Pourquoi un dialogue, alors que nous l’avons déjà eu à l’époque. Rappelez-vous l’accord de Sun City signé le 19 Avril 2002 en Afrique du Sud à l’issue du dialogue Inter-Congolais. Ce dialogue créa les bases et les contours de notre constitution actuelle, permettant au parti au pouvoir de jouir de ses bienfaits à travers les élections de 2006 et 2011.

Pourquoi une discussion pour préparer les élections lorsque notre constitution s’y ait prononcé en son article 220 et l’institution chargée de son application, la CENI est bel et bien existante et fonctionnelle. Si, la constitution, le texte fondamental qui régit de manière organisé et hiérarchisé l’ensemble des rapports entre gouvernants et gouvernés, ne peut être respectée par les tenants du pouvoir, alors le peuple est en droit de réagir. Loin de moi l’idée d’inciter à un soulèvement populaire, mais l’article 64 de la constitution de la RDC est sans ambiguïté et dit ceci : «Tout Congolais a le devoir de faire échec à tout individu ou groupe d’individus qui prend le pouvoir par la force ou qui l’exerce en violation des dispositions de la présente Constitution. Toute tentative de renversement du régime constitutionnel constitue une infraction imprescriptible contre la nation et l’État. Elle est punie conformément à la loi ».
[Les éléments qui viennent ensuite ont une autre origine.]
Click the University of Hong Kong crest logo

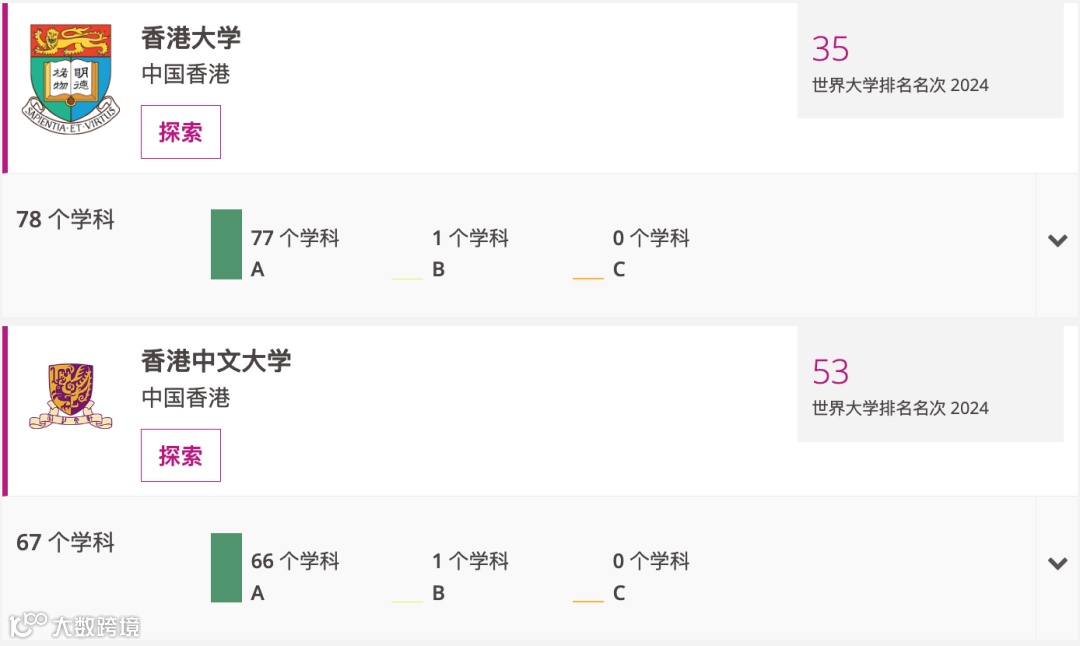click(71, 79)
La question que tout Congolais devrait se poser est la suivante : Voulons-nous un pays qui regarde vers l’avenir en renforçant les institutions de la République pour permettre aux Congolais de vivre un véritable état de droit ou bien allons-nous accepter ce coup d’état constitutionnel qui ne dit pas son nom et réouvrir ainsi l’ère du Marechal Mobutu.

Pour mémoire, le peuple Congolais ne doit jamais oublier l’échec de la Conférence Nationale Souveraine (CNS) du début des années 90 qui devait préparer le pays à une alternance politique. L’incapacité du régime Mobutu à lire les signes du temps et sa volonté de torpiller les travaux de la CNS, ont conduit le pays dans une crispation du jeu politique qui s’est traduit plus tard par les différentes rebellions/guerres que nous avons connu et au pire désastre humanitaire depuis la deuxième guerre mondiale (6 millions de morts). Les séquelles de ce passé sombre de notre patrie se font toujours sentir jusqu’aujourd’hui. L’histoire aurait pu s’écrire autrement si, nous avions fait preuve d’un sursaut patriotique pour la sauvegarde des intérêts de la nation.
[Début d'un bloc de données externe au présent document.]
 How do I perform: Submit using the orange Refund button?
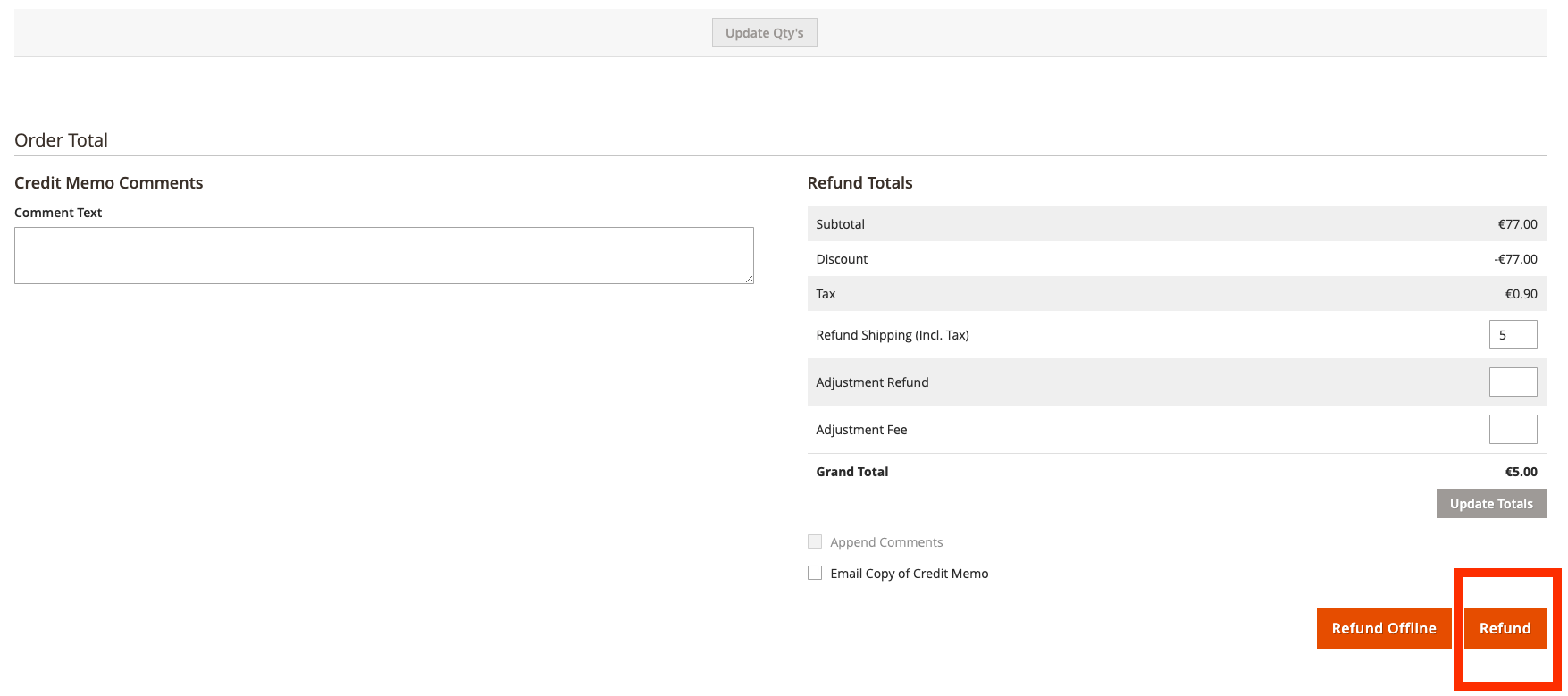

Au vu de ce constat, il est de notre devoir citoyen de s’assurer que de telles pratiques soient vigoureusement combattues afin d’éviter au peuple Congolais de revivre des périodes tragiques de son passé. La survie de notre nation dépendra de la prise de conscience et des actions du plus grand nombre pour que l’alternance voit le jour.

C’est dans ce sens que :

  • je salue l’avènement du Front citoyen 2016,
  • j’applaudis les actions du mouvement citoyen Filimbi,
  • j’encourage les actes non violents et non partisans du mouvement LUCHA,
  • je demande surtout aux forces armées de ne pas violer l’espoir de plus de 70 millions de Congolais de voir une alternance démocratique.

Nous devons contraindre le régime à se plier à la volonté populaire. Ne rien faire et laissez faire, c’est abdiquer et accepter un avenir sans lendemain meilleur.

N’oublions pas que les mêmes causes produisent les mêmes effets : Nous l’avons déjà vécu et faisons en sorte que le passé ne se reproduise plus.